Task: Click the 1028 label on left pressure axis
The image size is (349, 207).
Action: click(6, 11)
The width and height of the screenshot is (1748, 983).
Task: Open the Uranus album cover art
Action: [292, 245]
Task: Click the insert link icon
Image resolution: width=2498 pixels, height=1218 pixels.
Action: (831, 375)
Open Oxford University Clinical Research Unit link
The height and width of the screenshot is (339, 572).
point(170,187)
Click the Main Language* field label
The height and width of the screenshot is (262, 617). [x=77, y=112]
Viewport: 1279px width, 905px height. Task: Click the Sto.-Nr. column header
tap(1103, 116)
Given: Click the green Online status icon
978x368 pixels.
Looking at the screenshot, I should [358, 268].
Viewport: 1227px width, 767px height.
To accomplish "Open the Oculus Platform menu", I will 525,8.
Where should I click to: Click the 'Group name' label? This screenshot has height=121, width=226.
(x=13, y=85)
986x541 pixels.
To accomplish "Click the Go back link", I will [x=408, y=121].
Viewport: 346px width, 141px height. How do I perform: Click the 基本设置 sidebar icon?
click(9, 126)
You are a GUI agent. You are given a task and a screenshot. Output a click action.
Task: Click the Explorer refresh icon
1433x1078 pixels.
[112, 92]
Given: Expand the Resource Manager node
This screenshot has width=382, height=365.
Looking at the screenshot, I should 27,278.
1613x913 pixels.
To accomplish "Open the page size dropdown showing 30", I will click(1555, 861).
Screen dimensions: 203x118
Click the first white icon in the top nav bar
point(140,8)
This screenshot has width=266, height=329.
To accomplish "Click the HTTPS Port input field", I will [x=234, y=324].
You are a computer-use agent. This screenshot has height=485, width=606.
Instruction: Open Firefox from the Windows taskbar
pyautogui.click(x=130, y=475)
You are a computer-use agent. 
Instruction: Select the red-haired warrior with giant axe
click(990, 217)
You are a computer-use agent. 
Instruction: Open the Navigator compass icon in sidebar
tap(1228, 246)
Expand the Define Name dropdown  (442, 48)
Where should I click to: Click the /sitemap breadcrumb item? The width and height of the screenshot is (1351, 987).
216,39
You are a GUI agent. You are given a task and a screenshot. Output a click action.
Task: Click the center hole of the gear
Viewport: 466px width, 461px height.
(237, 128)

Request »
Please copy the listing above, from the line containing "Given: Click the green Online status icon" through the end of the listing, with no changes.

Response to this task »
Given: Click the green Online status icon
978x368 pixels.
Looking at the screenshot, I should [358, 268].
Viewport: 1227px width, 767px height.
To accomplish "Open the Oculus Platform menu", I will 525,8.
Where should I click to: Click the 'Group name' label? This screenshot has height=121, width=226.
(x=13, y=85)
986x541 pixels.
To accomplish "Click the Go back link", I will [x=408, y=121].
Viewport: 346px width, 141px height. How do I perform: Click the 基本设置 sidebar icon?
click(9, 126)
You are a GUI agent. You are given a task and a screenshot. Output a click action.
Task: Click the Explorer refresh icon
1433x1078 pixels.
[112, 92]
Given: Expand the Resource Manager node
This screenshot has width=382, height=365.
Looking at the screenshot, I should 27,278.
1613x913 pixels.
To accomplish "Open the page size dropdown showing 30", I will click(1555, 861).
Screen dimensions: 203x118
Click the first white icon in the top nav bar
point(140,8)
This screenshot has width=266, height=329.
To accomplish "Click the HTTPS Port input field", I will [x=234, y=324].
You are a computer-use agent. This screenshot has height=485, width=606.
Instruction: Open Firefox from the Windows taskbar
pyautogui.click(x=130, y=475)
You are a computer-use agent. 
Instruction: Select the red-haired warrior with giant axe
click(990, 217)
You are a computer-use agent. 
Instruction: Open the Navigator compass icon in sidebar
tap(1228, 246)
Expand the Define Name dropdown  (442, 48)
Where should I click to: Click the /sitemap breadcrumb item? The width and height of the screenshot is (1351, 987).
216,39
You are a GUI agent. You are given a task and a screenshot. Output a click action.
Task: Click the center hole of the gear
Viewport: 466px width, 461px height.
(237, 128)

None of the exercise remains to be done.